Visibility information is critical in game AI applications, but the computational cost of raycasting-based methods poses a challenge for real-time systems. To address this challenge, we propose a novel method that represents a partitioned game scene as neural Omnidirectional Distance Fields (ODFs), allowing scalable and efficient visibility approximation between positions without raycasting. For each position of interest, we map its omnidirectional distance data from the spherical surface onto a UV plane. We then use multi-resolution grids and bilinearly interpolated features to encode directions. This allows us to use a compact multi-layer perceptron (MLP) to reconstruct the high-frequency directional distance data at these positions, ensuring fast inference speed. We demonstrate the effectiveness of our method through offline experiments and in-game evaluation. For in-game evaluation, we conduct a side-by-side comparison with raycasting-based visibility tests in three different scenes. Using a compact MLP (128 neurons and 2 layers), our method achieves an average cold start speedup of 9.35 times and warm start speedup of 4.8 times across these scenes. In addition, unlike the raycasting-based method, whose evaluation time is affected by the characteristics of the scenes, our method's evaluation time remains constant.
Paper Structure (14 sections, 8 equations, 8 figures, 4 tables)
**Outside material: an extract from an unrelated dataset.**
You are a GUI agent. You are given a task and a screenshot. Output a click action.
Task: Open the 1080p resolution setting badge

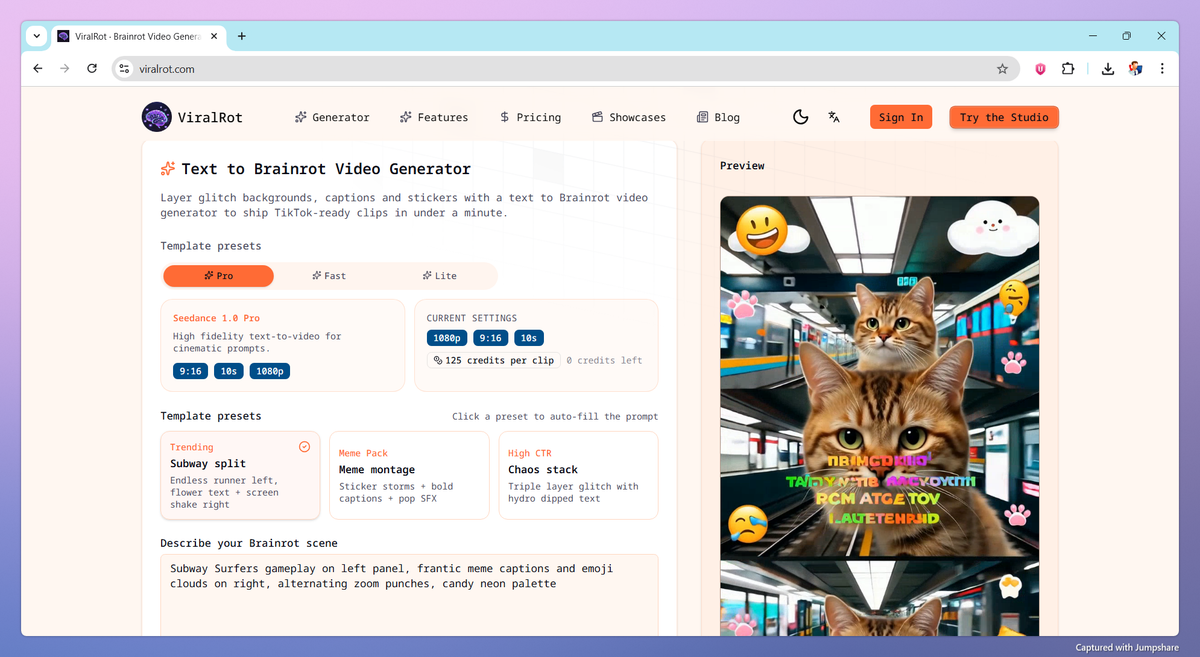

This paper contains 14 sections, 8 equations, 8 figures, 4 tables.

Figures (8)

  • Figure 1: Omnidirectional distance data collection at a source position. (a) Directions are distributed on the spherical surface by a Fibonacci lattice, this visualization shows the total number of directions $P = 201$. (b) Collected omnidirectional distance data at one position of our offline experiment scene, with $P = 40001$.
  • Figure 2: The effect of the high-frequency expressiveness of the neural network due to direction encoding in ODF reconstruction. As the truncated SH degree for direction encoding increases, the reconstructed distance data from the trained neural network contains more details.
  • Figure 3: Illustration of multi-resolution grid encoding. (a) Spherical view of a two-level resolution grid in the longitude-latitude projection, where the sample direction is represented as "$\mathbf{x}$". (b) The (partial) UV plane view with the same grid and direction. The four nearest texels that store relevant features are highlighted for each grid.
  • Figure 4: Offline evaluation environment.
  • Figure 5: Visibility test throughput (kilo tests per second) of our method (PE, Long-Lat) for different batch sizes, tested on CPU and GPU using PyTorch.